* _WORK TO BE COMPLETED_
Report every line of the records that contains the word "agent".

* _EXCERPTED DATA_
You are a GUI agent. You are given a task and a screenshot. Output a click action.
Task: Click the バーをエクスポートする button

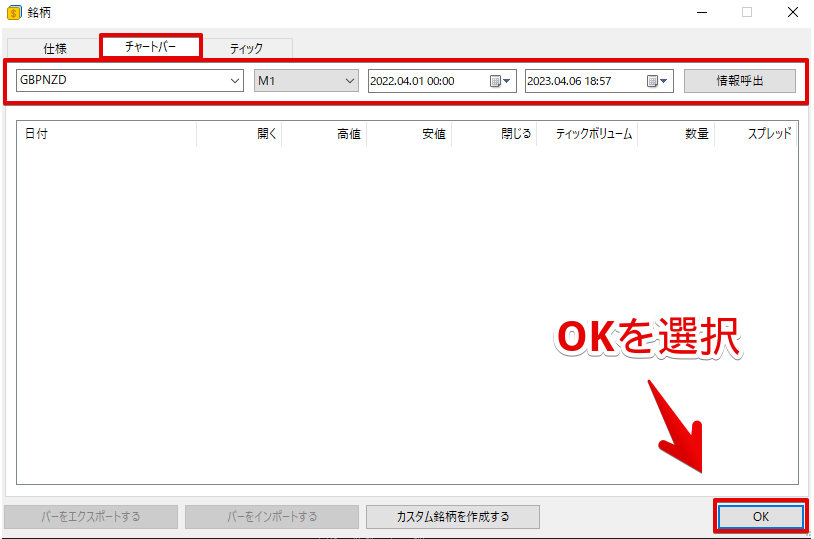[91, 516]
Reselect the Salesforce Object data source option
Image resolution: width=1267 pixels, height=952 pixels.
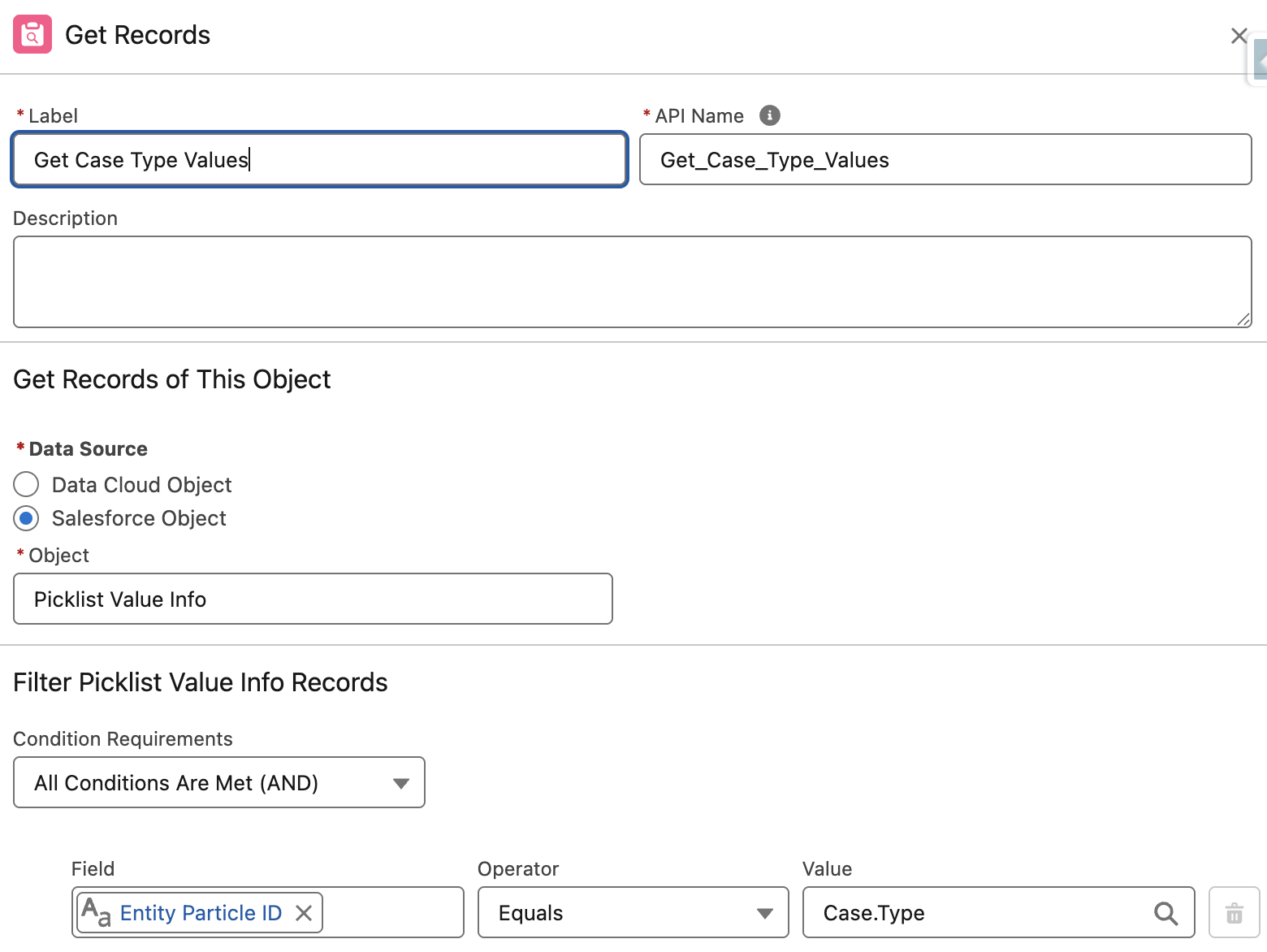click(25, 518)
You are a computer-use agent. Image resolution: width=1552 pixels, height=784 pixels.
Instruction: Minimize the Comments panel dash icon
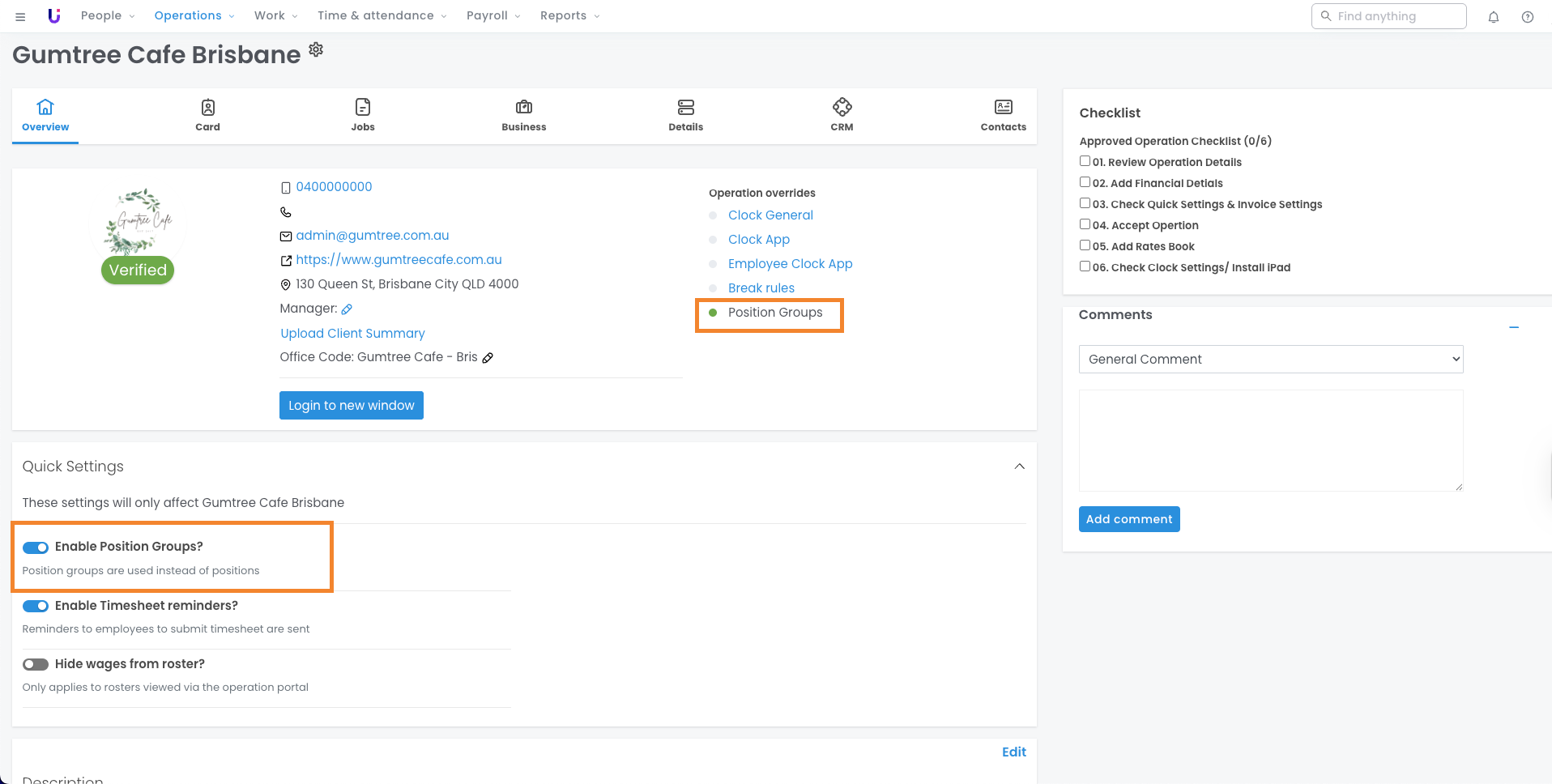coord(1513,327)

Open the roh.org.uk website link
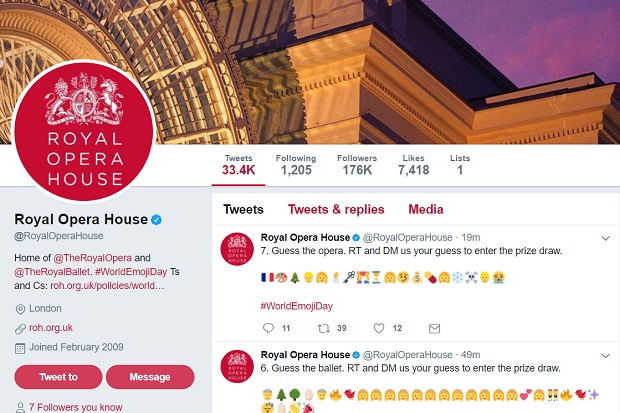tap(51, 328)
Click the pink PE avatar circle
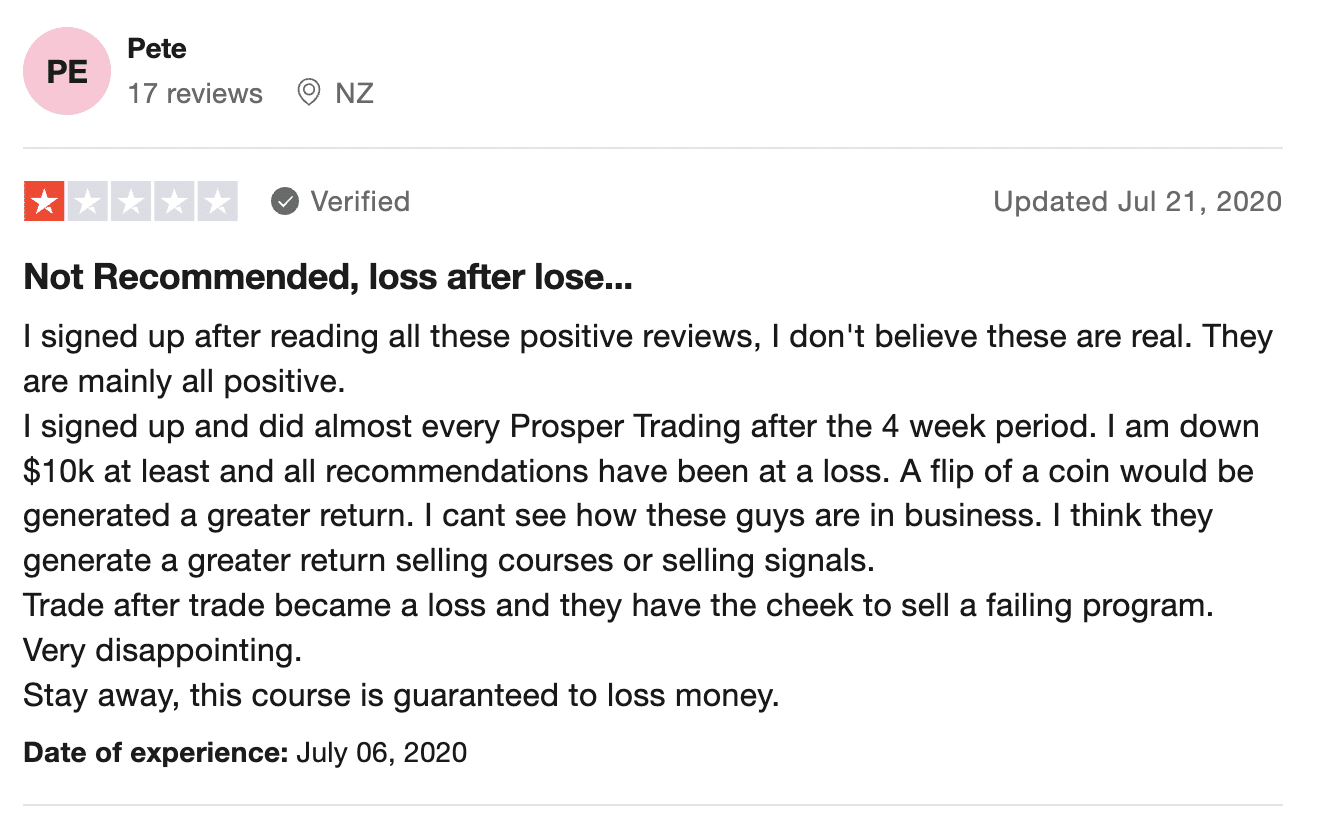This screenshot has width=1322, height=820. click(x=67, y=71)
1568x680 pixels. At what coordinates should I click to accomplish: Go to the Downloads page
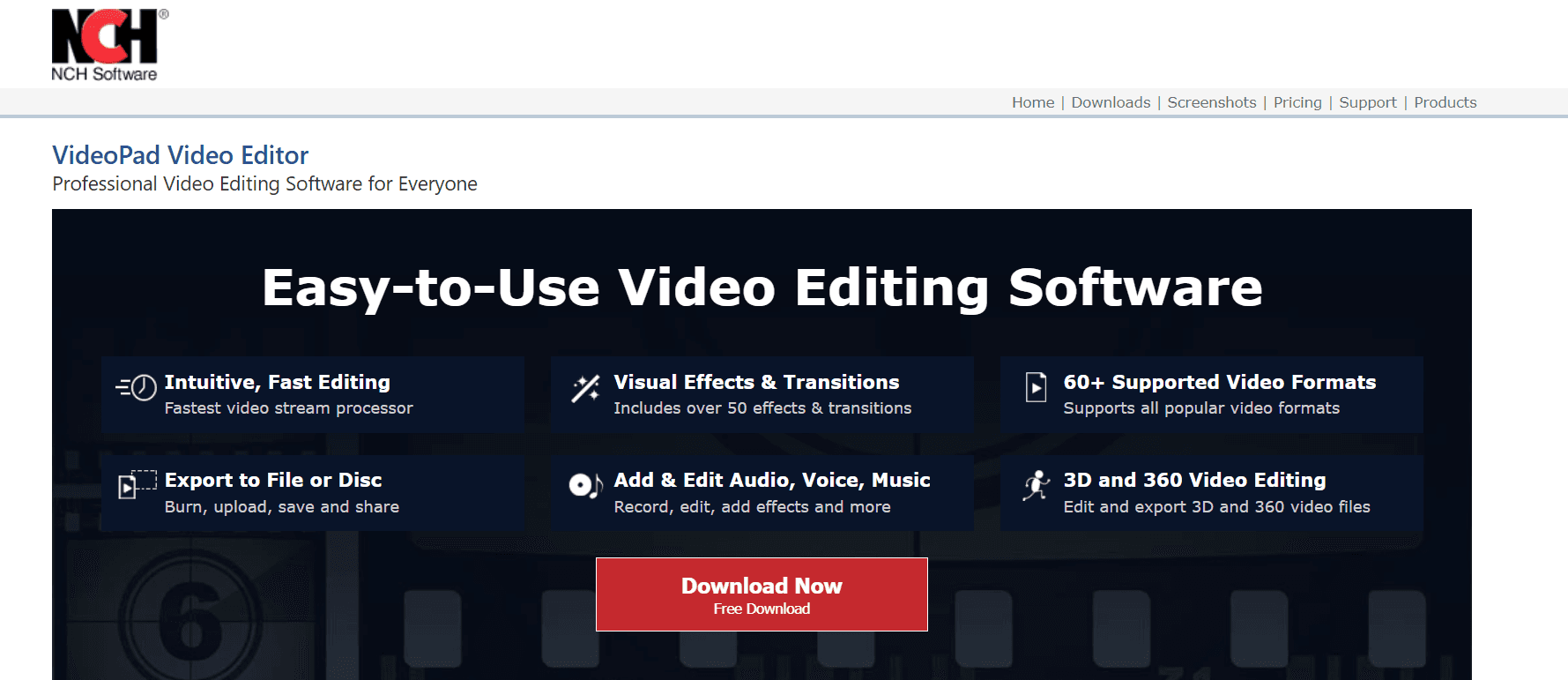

* _ANSWER TO THE EXERCISE_
You are a GUI agent. You are given a task and a screenshot. Output a click action.
You are a computer-use agent. Image resolution: width=1552 pixels, height=784 pixels.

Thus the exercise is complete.